● **DATA SUPPLIED**:
---+---
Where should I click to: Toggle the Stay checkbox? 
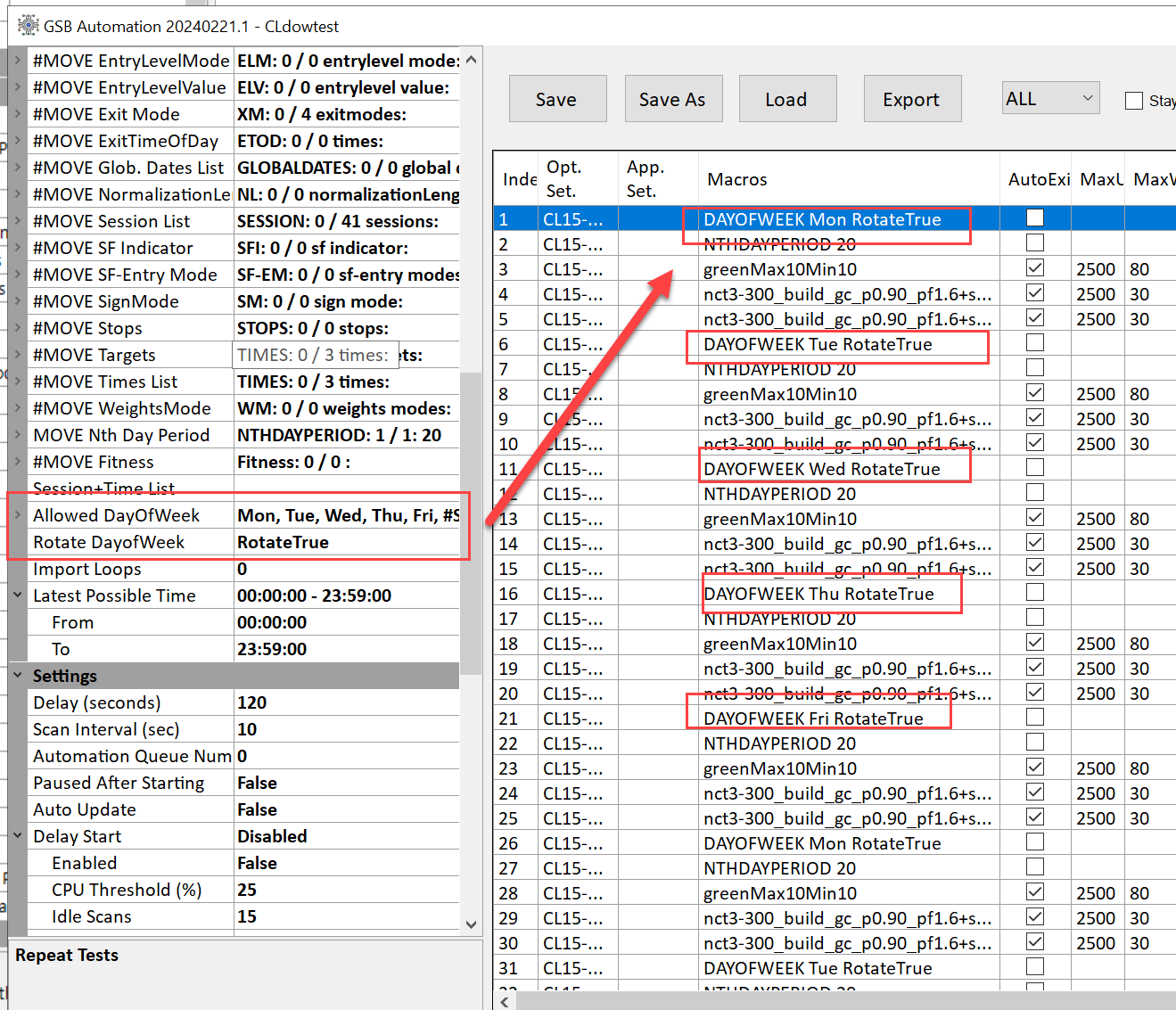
---+---
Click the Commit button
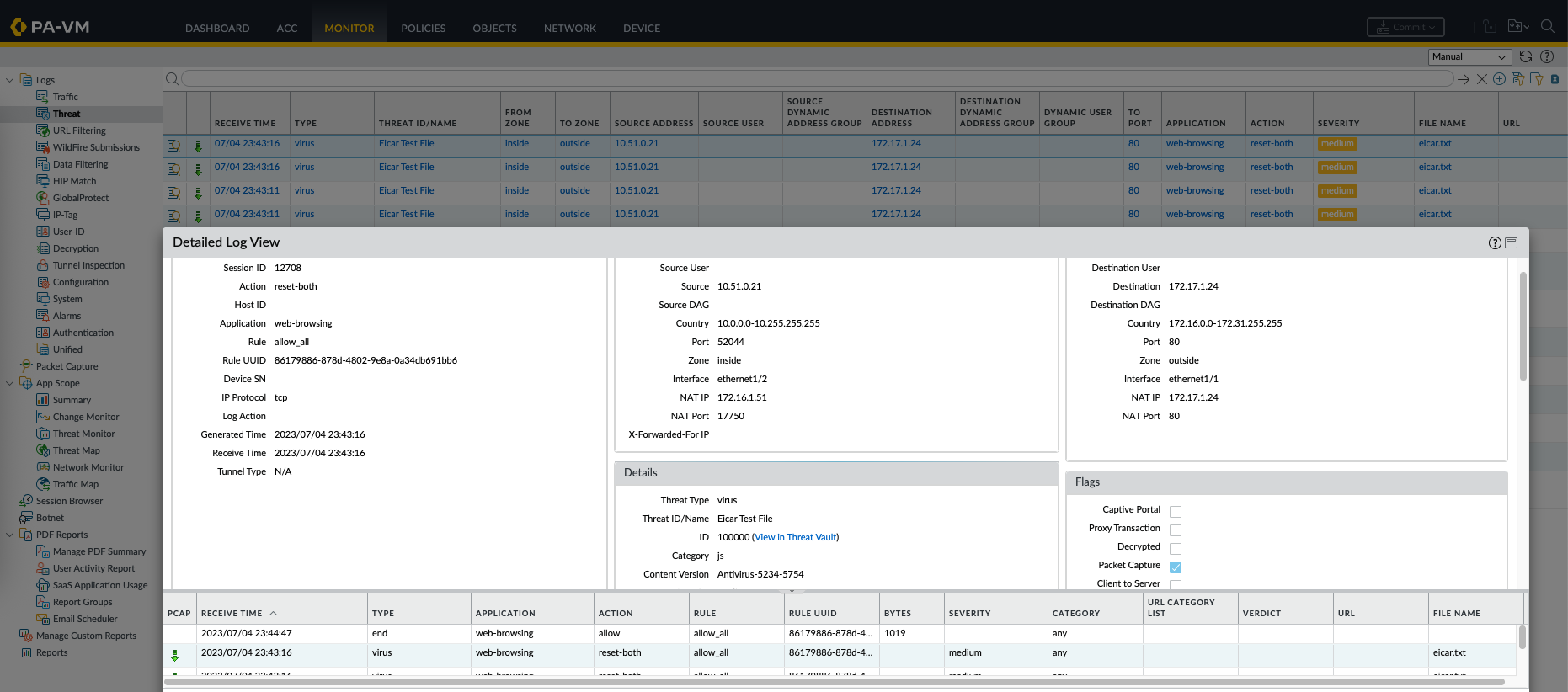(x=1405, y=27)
---+---
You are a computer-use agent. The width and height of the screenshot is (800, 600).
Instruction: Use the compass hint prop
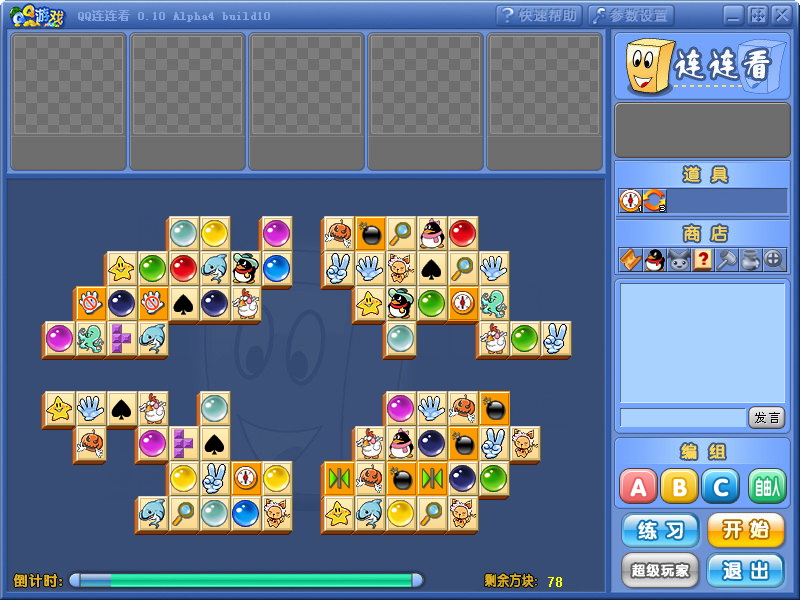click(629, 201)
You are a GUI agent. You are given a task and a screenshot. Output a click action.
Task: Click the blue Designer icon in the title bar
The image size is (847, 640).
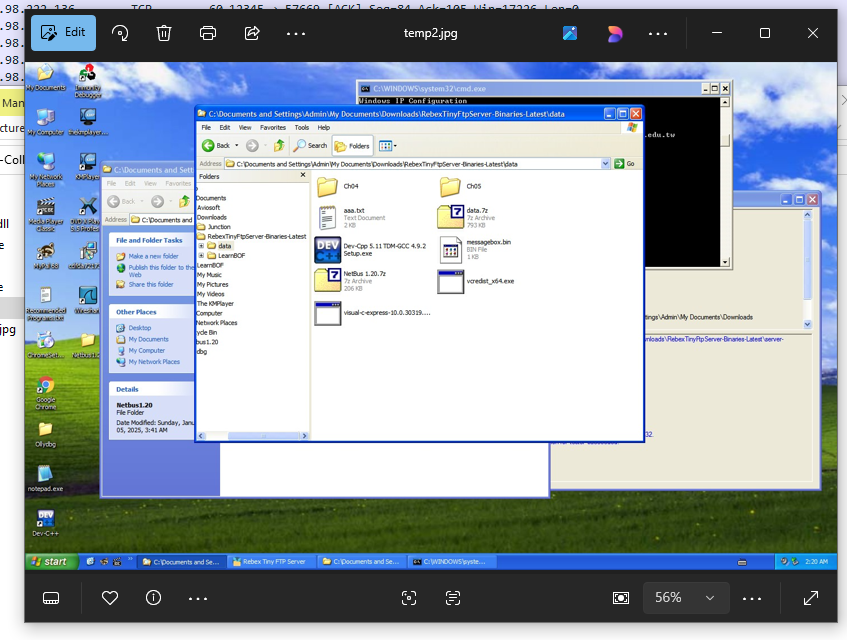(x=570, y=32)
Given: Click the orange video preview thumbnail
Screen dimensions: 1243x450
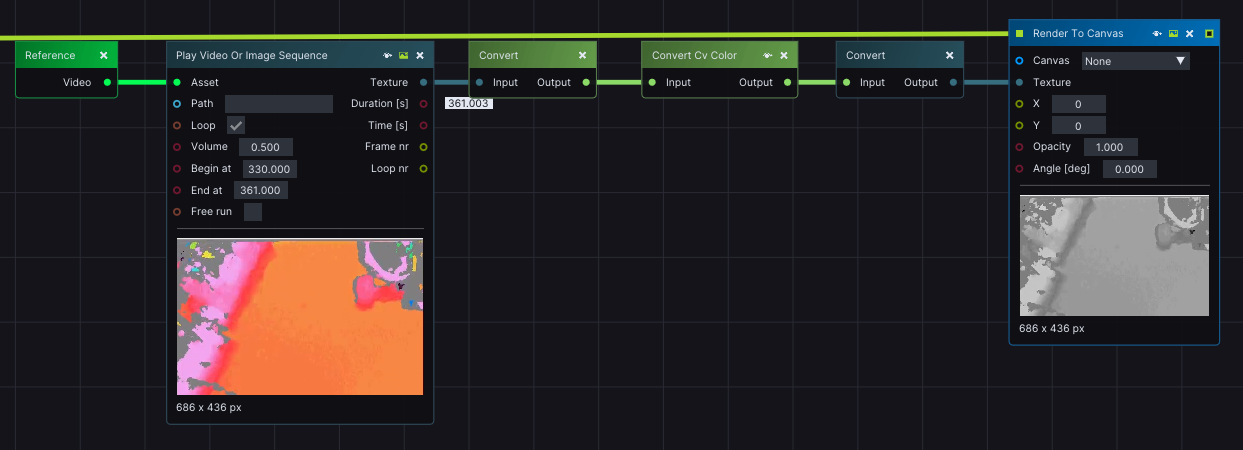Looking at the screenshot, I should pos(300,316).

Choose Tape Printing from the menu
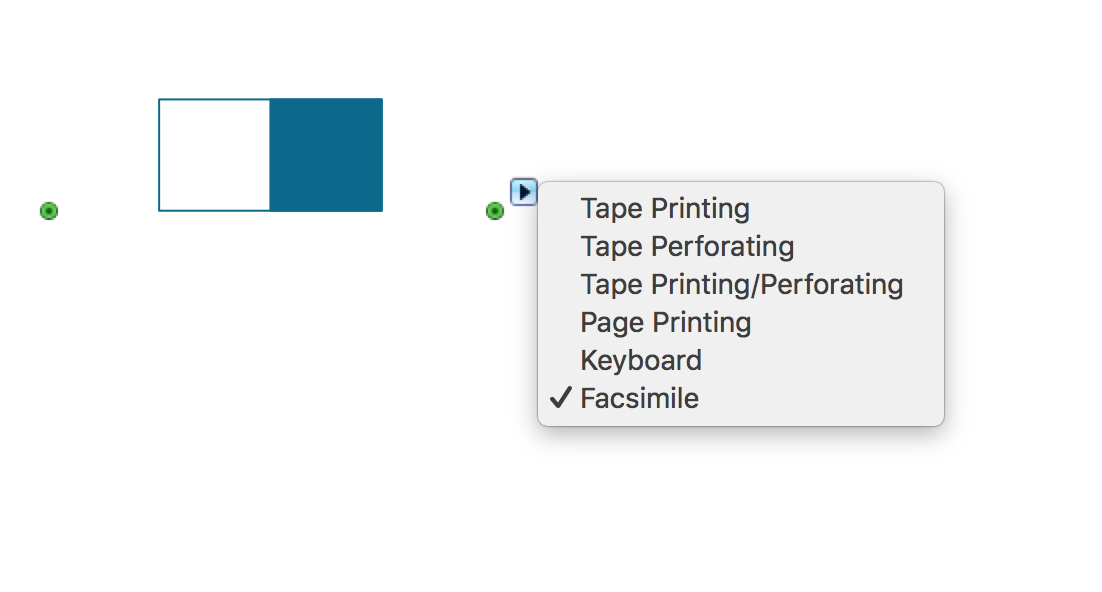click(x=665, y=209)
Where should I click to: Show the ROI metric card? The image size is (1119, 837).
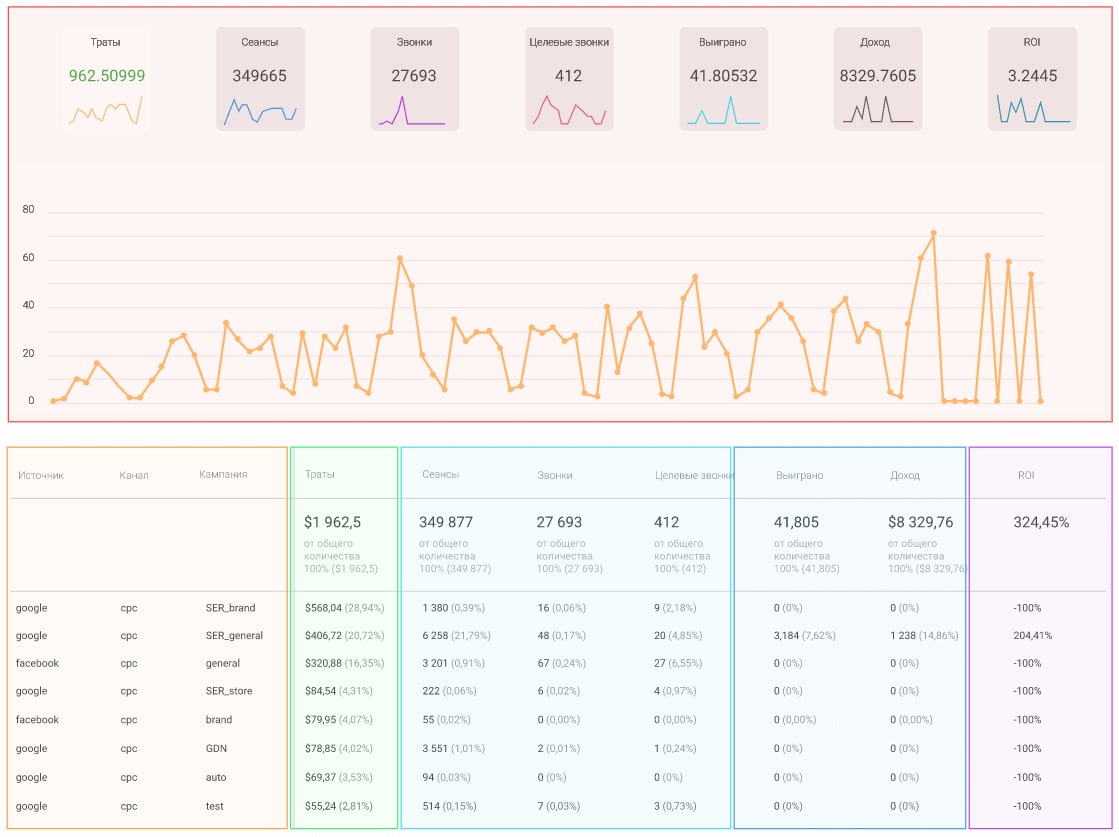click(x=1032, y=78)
---+---
● **ACTIVITY**: Going by the data above, give back only the lines from the one containing "Instruction: Use the compass hint prop" through the one containing "Given: Click the", exactly as they stand, both ends included and no images.

● **FINISHED EXERCISE**:
Instruction: Use the compass hint prop
click(629, 201)
You are a GUI agent. You are given a task and a screenshot. Output a click action.
Task: Click the blue Designer icon in the title bar
The image size is (847, 640).
(x=570, y=32)
Given: Click the orange video preview thumbnail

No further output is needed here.